During wildfire smoke, close all fresh-air intakes, run your HVAC system in fan-on mode to continuously filter air, and upgrade to a MERV 13 or higher filter before the next smoke event — replaced every 30 days during active smoke season.

During wildfire smoke events, run the HVAC system in a configuration that maximizes filtered air circulation while sealing the home against outside air. California Air Resources Board (CARB) and Sacramento Metropolitan Air Quality Management District guidance all converge on the same set of actions.

Close fresh-air intakes and dampers. If your system has a whole-house ventilator, an economizer, or a fresh-air duct feeding the return, close or disable it during active smoke. The outside air it pulls in has not been filtered by your HVAC filter and reaches indoor spaces unfiltered. Confirm dampers are in the closed position — not just the thermostat setting.

Switch the thermostat fan to ON rather than AUTO. ON runs the blower continuously, which means your HVAC filter is continuously filtering the indoor air even when the AC compressor or furnace isn't calling for heating or cooling. This is the single most effective HVAC action you can take during a smoke event.

Upgrade the filter. Standard 1-inch fiberglass or MERV 4 filters do almost nothing for PM2.5 (the fine wildfire-smoke particulate). Move to MERV 13 minimum; MERV 16 is better if your system can handle the pressure drop without cycling on high-limit. Keep a month's supply on hand during fire season — filters load fast in heavy smoke and need changing every 30 days or sooner.

Consider a portable HEPA unit for the bedroom. HVAC filtration whole-house is powerful, but a portable HEPA unit sized for the bedroom adds a second layer of filtration in the space where you spend the most continuous time.

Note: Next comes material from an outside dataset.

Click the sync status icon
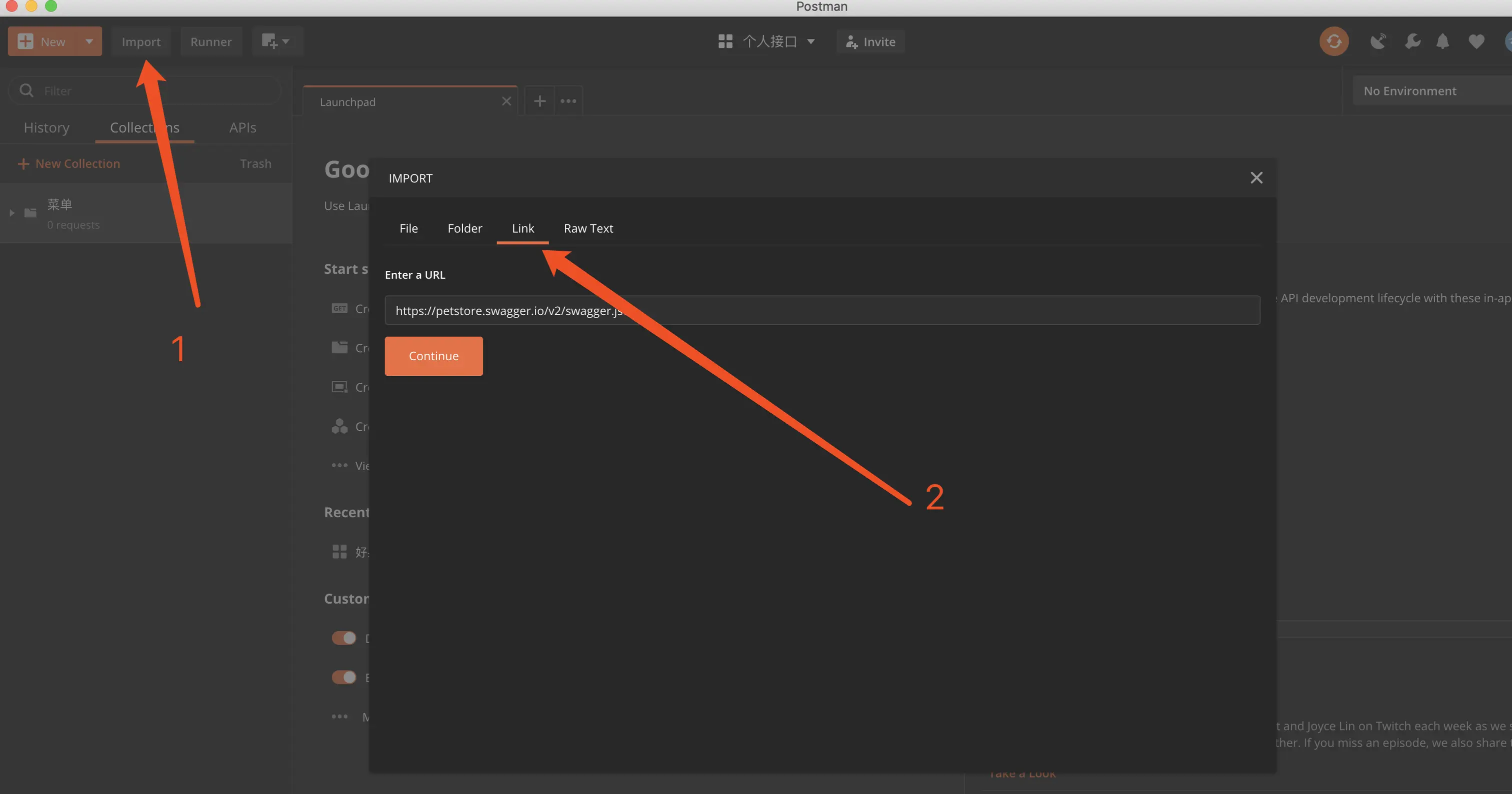 pyautogui.click(x=1334, y=41)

PM2.5 exposure during sleep is the highest individual risk during smoke events.

After the smoke clears, change the HVAC filter, wipe down the return grille, and schedule a professional inspection if the system ran heavily smoke-laden air for more than a week — soot buildup on the evaporator coil reduces efficiency and can create the musty-smell problem described in our AC-smell answer.